Transactions are a fundamental feature of any relational database, allowing you to group a series of SQL statements into a single atomic operation. This ensures data integrity by guaranteeing that either all statements in the group complete successfully, or none of them do.

Using Transactions

SQLite.swift provides a simple transaction method on the Connection object that takes a closure. All statements executed within the closure are part of the transaction.

  • If the closure completes without throwing an error, the transaction is committed.
  • If the closure throws an error, the transaction is rolled back, and all changes made within it are undone.
let alice = users.filter(id == 1)
let betty = users.filter(id == 2)
let balance = Expression<Double>("balance")
let amount = 100.0

try db.transaction {
    // Withdraw from Alice's account
    try db.run(alice.update(balance -= amount))

    // Deposit into Betty's account
    try db.run(betty.update(balance += amount))
}
// SQL Executed:
// BEGIN DEFERRED TRANSACTION
// UPDATE "users" SET "balance" = "balance" - 100.0 WHERE ("id" = 1)
// UPDATE "users" SET "balance" = "balance" + 100.0 WHERE ("id" = 2)
// COMMIT TRANSACTION

If either of the update statements were to fail (e.g., if a CHECK constraint was violated), an error would be thrown, and a ROLLBACK TRANSACTION would be executed automatically.

Transaction Modes

You can specify a TransactionMode to control the locking behavior of the transaction:

  • .deferred (Default): Locks are not acquired until the first read or write operation.
  • .immediate: A reserved lock is acquired on the database immediately.
  • .exclusive: An exclusive lock is acquired on all databases immediately.
try db.transaction(.immediate) {
    // ...
}

Using Savepoints for Nested Transactions

SQLite does not support nesting BEGIN...COMMIT transactions. To achieve a similar effect, you can use savepoints.

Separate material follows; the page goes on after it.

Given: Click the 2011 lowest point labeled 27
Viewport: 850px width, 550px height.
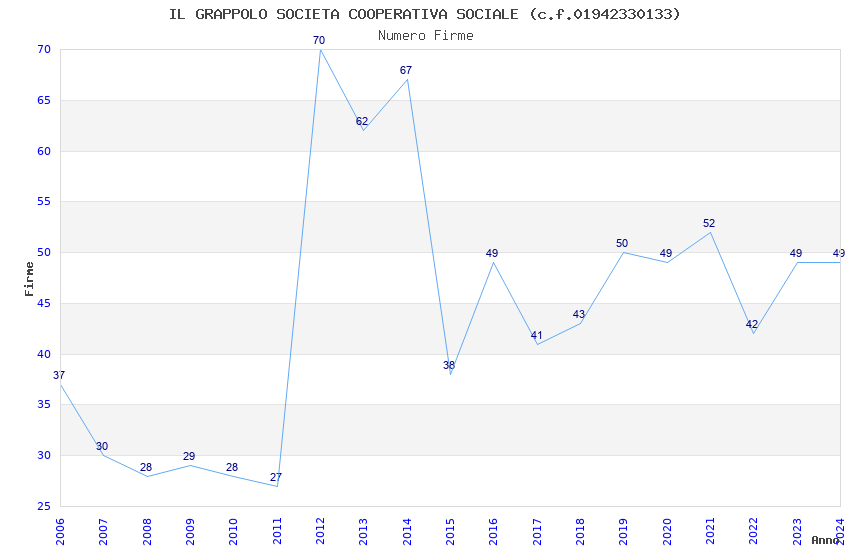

Savepoints allow you to roll back to a specific point within a larger transaction without rolling back the entire transaction.

try db.transaction {
    // Perform some initial updates
    try db.run(users.insert(email <- "betty@icloud.com"))

    do {
        try db.savepoint {
            // This nested block can fail independently
            try db.run(users.insert(email <- "cathy@icloud.com")) // valid
            try db.run(users.insert(email <- "cathy@icloud.com")) // constraint violation, will throw
        }
    } catch {
        // The savepoint is rolled back, but the outer transaction continues.
        print("Inner operation failed, but we can continue.")
    }

    // The insert of "betty@icloud.com" will still be committed.
}

In this example, Cathy's insert is rolled back, but Betty's insert, which is part of the outer transaction, is still committed.